Er ging zurück zur Straße, legte die Blechdose zum Koffer auf den Rücksitz, setzte sich neben Alice und bat sie, die kurze Strecke bis zu Matthew Fitzgeralds Haus zu fahren. Es wurde dunkel, aber Alice hatte es nicht eilig und stellte keine Fragen. Wilbur wusste, dass Matthew nicht mehr hier wohnte. Über einen gemähten Rasen ging er zum Holzschuppen, der aussah, als hätte ihn jemand instand gestellt, und als er sich dem Haus näherte, bemerkte er die gelb gestrichene Fassade und die neuen Fensterläden. Eine Frau mit einem Kind auf dem Arm kam zur Hintertür heraus. Der kleine Junge aß eine Scheibe Brot und sah Wilbur regungslos an. Wilbur fragte die Frau, ob sie wisse, wo Matthew Fitzgerald sei, und sie sagte, er sei nach dem Verkauf des Hauses zurück nach England gegangen. Wilbur bedankte sich und verließ das Grundstück auf demselben Weg, auf dem er es betreten hatte. Er kletterte über die Steinmauer hinter dem Schuppen und ging zu dem Auto, in dem die Frau saß, die ihn in ein anderes Land bringen würde, in ein anderes Leben.

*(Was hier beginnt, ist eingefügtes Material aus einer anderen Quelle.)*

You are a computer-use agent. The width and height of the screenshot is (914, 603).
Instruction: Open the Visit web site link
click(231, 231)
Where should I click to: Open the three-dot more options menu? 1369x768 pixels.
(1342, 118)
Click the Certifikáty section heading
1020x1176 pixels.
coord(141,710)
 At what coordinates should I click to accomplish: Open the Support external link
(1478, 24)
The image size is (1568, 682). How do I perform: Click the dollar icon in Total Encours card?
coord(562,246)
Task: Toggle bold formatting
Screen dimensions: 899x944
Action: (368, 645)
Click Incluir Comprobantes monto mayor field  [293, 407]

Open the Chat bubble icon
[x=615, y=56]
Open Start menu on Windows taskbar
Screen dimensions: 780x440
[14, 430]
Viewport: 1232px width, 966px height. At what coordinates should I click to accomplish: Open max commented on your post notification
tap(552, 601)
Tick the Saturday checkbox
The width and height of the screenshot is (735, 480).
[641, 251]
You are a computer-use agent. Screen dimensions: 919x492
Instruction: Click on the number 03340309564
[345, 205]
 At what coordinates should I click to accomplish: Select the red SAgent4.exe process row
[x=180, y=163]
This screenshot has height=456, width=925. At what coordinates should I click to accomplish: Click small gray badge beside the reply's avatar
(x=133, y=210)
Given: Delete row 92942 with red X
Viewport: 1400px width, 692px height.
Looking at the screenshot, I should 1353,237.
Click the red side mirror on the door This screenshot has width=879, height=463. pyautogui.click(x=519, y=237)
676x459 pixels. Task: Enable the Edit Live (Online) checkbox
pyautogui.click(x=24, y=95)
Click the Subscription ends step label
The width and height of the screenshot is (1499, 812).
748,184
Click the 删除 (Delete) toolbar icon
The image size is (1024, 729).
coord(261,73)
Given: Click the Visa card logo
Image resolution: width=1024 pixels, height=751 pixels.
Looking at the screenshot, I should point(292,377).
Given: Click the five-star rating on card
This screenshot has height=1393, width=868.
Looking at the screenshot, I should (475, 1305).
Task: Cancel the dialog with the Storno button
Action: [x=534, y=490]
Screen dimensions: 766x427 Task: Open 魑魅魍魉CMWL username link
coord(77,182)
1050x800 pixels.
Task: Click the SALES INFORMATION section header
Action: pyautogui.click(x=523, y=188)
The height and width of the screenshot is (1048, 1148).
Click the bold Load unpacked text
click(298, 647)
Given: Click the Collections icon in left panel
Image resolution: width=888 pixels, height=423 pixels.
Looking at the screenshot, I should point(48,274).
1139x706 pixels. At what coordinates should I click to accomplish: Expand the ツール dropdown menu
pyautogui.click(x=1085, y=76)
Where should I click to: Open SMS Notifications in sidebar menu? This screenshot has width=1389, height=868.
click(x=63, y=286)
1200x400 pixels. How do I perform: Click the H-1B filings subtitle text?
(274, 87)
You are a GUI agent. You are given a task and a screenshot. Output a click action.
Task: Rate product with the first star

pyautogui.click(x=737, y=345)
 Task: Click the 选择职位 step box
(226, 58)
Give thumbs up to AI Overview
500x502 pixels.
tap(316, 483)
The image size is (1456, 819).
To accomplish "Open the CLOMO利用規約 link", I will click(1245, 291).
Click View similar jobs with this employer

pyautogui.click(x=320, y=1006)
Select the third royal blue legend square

Sie übernachteten in einem Hotel in Letterkenny. Bis zum frühen Morgen lag Wilbur wach in seinem Zimmer auf dem Bett und versuchte seine Gedanken zu ordnen. Beim Frühstück, von dem er keinen Bissen herunterbekam, dachte er daran, Alice zu fragen, ob sie zum Friedhof fahren und Orlas und Colms Gräber besuchen könnten, ließ es dann aber bleiben. Er spürte den Indianer und das Pferd in der Hosentasche, aber es half nicht viel. Er sah aus dem Fenster auf die leere Straße und in den Himmel, über den Wolken glitten, grau gefleckt wie ein riesiger Taubenschwarm.
Im Regen fuhren sie nach Shannon und saßen am Abend in einem Flugzeug nach New York.